At Vanderbilt divinity school, Mr. Gore took a course in theology and natural science. The assigned readings included the apocalyptic, and widely discredited “Limits to Growth,” which formed much of the foundation for “Earth in the Balance.” It is said that Mr. Gore failed to hand in his book report on time. Thus, his incomplete grade turned into an F, one of five Fs Mr. Gore received at divinity school, which may well be a worldwide record.
In ... “Inventing Al Gore,” Newsweek correspondent Bill Turque writes that Mr. Gore’s “moribund academic career suddenly gained new energy and direction” at the beginning of his junior year in the fall of 1967. “The English student who plodded through Chaucer and pulled a string of Cs started getting As and Bs, and his academic program began to look more like a preparation for public life.” But as Mr. Turque also notes, it was at the beginning of Mr. Gore’s junior year that “the [Vietnam] War’s shadow lengthened.”
This is when grade inflation really took off. Not only had the Johnson administration announced an end to graduate school deferments, but the U.S. military presence in Vietnam had dramatically increased, reaching nearly 500,000 troops compared to 23,000 in early 1965. Flunking out of undergraduate school meant a visit to the local draft board. Rabidly anti-war professors, who dominated political science faculties across the nation, began handing out Cs for breathing, thus ratcheting-up the entire grading scale. This surely explains part of Mr. Gore’s academic improvement.
Mr. Gore’s high point of academic achievement at Harvard was his 99-page senior thesis, “The Impact of Television on the Conduct of the Presidency, 1947-1969,” which so impressed his father, then a liberal senator from Tennessee whom voters ousted from office the next year, that he sent it to the Nixon White House.

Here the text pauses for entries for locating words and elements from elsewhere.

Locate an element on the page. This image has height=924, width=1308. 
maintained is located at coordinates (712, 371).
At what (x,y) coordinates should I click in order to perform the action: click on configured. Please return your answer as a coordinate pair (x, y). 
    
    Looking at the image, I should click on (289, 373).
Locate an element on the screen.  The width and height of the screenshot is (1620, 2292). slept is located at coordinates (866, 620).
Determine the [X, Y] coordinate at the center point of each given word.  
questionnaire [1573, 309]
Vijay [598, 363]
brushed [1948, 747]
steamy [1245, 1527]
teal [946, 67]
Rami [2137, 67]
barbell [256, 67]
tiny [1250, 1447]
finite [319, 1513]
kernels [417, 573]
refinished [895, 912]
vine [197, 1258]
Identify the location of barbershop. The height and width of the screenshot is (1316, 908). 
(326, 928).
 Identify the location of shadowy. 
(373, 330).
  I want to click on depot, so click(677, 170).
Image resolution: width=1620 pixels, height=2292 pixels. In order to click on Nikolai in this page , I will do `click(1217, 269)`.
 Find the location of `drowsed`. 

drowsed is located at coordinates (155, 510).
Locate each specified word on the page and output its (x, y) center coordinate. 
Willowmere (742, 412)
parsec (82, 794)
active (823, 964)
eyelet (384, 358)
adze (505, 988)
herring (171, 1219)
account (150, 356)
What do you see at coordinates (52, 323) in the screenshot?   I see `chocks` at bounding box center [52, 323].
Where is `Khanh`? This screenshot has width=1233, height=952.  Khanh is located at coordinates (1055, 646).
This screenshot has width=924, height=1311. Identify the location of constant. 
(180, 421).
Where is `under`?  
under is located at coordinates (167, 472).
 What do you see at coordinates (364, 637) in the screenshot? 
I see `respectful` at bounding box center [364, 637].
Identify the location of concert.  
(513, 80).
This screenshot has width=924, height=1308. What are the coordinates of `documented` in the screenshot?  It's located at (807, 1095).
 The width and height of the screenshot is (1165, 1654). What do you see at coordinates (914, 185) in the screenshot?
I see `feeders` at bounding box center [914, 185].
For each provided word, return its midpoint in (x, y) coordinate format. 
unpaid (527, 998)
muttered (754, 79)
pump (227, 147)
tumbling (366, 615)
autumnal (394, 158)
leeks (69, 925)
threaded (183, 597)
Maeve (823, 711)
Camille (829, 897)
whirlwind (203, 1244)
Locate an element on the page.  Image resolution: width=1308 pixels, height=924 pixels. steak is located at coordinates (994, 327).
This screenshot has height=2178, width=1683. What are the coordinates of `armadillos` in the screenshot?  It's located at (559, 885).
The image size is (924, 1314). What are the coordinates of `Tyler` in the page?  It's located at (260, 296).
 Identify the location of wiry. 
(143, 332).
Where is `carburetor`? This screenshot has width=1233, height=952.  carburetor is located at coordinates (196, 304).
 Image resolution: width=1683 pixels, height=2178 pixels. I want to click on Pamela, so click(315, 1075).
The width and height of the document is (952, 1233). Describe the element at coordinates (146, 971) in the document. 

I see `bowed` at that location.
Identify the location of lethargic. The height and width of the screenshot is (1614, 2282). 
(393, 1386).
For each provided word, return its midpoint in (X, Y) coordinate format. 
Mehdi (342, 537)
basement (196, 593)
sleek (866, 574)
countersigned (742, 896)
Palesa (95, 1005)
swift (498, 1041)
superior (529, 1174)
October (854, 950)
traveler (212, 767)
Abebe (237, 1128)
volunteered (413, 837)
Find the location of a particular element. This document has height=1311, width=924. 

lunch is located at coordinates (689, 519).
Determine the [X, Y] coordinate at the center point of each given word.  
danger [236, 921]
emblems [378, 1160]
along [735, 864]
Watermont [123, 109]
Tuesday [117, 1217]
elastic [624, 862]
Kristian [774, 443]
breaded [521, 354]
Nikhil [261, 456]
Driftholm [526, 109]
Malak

Presciently and ironically, in his thesis Mr. Gore used as his case study the evolution of the presidential news conference. ... Why prescient and ironic? Because Mr. Gore seems to have learned nothing from his own thesis. Recall the news conference disaster over which he presided when he attempted to legitimize his fund-raising calls from his White House office by declaring not once, but seven times that “no controlling legal authority” had barred him from making those calls. Then again, what would one expect from a law school drop-out who once achieved a D-level grade of 69 in Civil Procedure II?
To be fair, I believe Mister Gore has since read and absorbed several articles about global warming “science” posted on Wikipedia.
Divinity school must be very forgiving....
Thanks for his profile.
The intention of the study was not, in fact, to measure the relationship between mathematical and logical ability and a conviction that AGW is truth, it was to produce a document that is designed to suppress dissent on the topic by implying that dissenters are less intelligent than true believers. It failed because the only science in it wouldn't cooperate.
It also failed because those who are relatively numerate recognize this affair for the con game it is and tend to be less swayed by "consensus" in the non-consensual mechanism that is science. One and one is not three no matter how earnestly the rhetoricians insist that it would be beneficial to society to pretend that it is, and the skeptic may well be ridiculed for insisting otherwise but he will not be wrong.
“I dont do paper”
If you believe that CO2 is a problem, then there is a good argument that paper and such should be buried in landfills, thereby sequestering the carbon it contains. Of course, in reality recycling is not as much about conserving resources as it is about performing a daily ritual which affirms deep green environmentalism. In short, brainwashing.
Same with “bio degradable” bottles. They don’t degrade b/c they need sunlight to do so.